WHAT IS REQUIRED –
The data must be returned exactly. No line may be left out.

[[ RECORDS TO USE open ]]

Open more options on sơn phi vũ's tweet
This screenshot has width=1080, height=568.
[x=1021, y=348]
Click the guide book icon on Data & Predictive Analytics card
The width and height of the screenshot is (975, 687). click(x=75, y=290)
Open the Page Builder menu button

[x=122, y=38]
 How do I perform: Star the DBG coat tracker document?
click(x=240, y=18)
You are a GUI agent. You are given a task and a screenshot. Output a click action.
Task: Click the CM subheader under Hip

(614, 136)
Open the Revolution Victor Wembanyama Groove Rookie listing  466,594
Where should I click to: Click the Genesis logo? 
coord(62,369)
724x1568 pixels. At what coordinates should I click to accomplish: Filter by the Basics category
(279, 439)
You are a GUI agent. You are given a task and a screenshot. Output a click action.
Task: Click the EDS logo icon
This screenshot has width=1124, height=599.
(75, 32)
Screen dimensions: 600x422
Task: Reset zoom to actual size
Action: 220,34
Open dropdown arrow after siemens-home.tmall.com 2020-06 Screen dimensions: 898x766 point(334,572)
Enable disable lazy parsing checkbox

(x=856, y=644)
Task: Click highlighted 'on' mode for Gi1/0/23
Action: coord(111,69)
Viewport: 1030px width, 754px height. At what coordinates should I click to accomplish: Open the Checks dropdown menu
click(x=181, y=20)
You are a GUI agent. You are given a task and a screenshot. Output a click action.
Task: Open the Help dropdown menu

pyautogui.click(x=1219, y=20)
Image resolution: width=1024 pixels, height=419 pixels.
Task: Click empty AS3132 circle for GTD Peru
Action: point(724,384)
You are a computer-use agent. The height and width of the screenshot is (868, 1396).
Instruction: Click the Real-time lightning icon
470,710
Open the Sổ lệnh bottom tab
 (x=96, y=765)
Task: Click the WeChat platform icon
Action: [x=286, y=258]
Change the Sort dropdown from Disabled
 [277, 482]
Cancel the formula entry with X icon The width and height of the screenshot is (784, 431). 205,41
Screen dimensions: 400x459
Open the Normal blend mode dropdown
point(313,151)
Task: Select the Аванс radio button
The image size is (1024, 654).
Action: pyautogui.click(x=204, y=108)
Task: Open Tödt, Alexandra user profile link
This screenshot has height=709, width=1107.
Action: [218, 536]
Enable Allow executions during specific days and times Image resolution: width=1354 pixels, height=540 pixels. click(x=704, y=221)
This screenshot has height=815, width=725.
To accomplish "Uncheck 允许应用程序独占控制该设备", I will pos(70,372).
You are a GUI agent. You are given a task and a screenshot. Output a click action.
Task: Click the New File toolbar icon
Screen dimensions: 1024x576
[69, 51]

[[ RECORDS TO USE closed ]]

SOLUTION TO THE PROBLEM –
Open more options on sơn phi vũ's tweet
This screenshot has width=1080, height=568.
[x=1021, y=348]
Click the guide book icon on Data & Predictive Analytics card
The width and height of the screenshot is (975, 687). click(x=75, y=290)
Open the Page Builder menu button

[x=122, y=38]
 How do I perform: Star the DBG coat tracker document?
click(x=240, y=18)
You are a GUI agent. You are given a task and a screenshot. Output a click action.
Task: Click the CM subheader under Hip

(614, 136)
Open the Revolution Victor Wembanyama Groove Rookie listing  466,594
Where should I click to: Click the Genesis logo? 
coord(62,369)
724x1568 pixels. At what coordinates should I click to accomplish: Filter by the Basics category
(279, 439)
You are a GUI agent. You are given a task and a screenshot. Output a click action.
Task: Click the EDS logo icon
This screenshot has width=1124, height=599.
(75, 32)
Screen dimensions: 600x422
Task: Reset zoom to actual size
Action: 220,34
Open dropdown arrow after siemens-home.tmall.com 2020-06 Screen dimensions: 898x766 point(334,572)
Enable disable lazy parsing checkbox

(x=856, y=644)
Task: Click highlighted 'on' mode for Gi1/0/23
Action: coord(111,69)
Viewport: 1030px width, 754px height. At what coordinates should I click to accomplish: Open the Checks dropdown menu
click(x=181, y=20)
You are a GUI agent. You are given a task and a screenshot. Output a click action.
Task: Open the Help dropdown menu

pyautogui.click(x=1219, y=20)
Image resolution: width=1024 pixels, height=419 pixels.
Task: Click empty AS3132 circle for GTD Peru
Action: point(724,384)
You are a computer-use agent. The height and width of the screenshot is (868, 1396).
Instruction: Click the Real-time lightning icon
470,710
Open the Sổ lệnh bottom tab
 (x=96, y=765)
Task: Click the WeChat platform icon
Action: [x=286, y=258]
Change the Sort dropdown from Disabled
 [277, 482]
Cancel the formula entry with X icon The width and height of the screenshot is (784, 431). 205,41
Screen dimensions: 400x459
Open the Normal blend mode dropdown
point(313,151)
Task: Select the Аванс radio button
The image size is (1024, 654).
Action: pyautogui.click(x=204, y=108)
Task: Open Tödt, Alexandra user profile link
This screenshot has height=709, width=1107.
Action: [218, 536]
Enable Allow executions during specific days and times Image resolution: width=1354 pixels, height=540 pixels. click(x=704, y=221)
This screenshot has height=815, width=725.
To accomplish "Uncheck 允许应用程序独占控制该设备", I will pos(70,372).
You are a GUI agent. You are given a task and a screenshot. Output a click action.
Task: Click the New File toolbar icon
Screen dimensions: 1024x576
[69, 51]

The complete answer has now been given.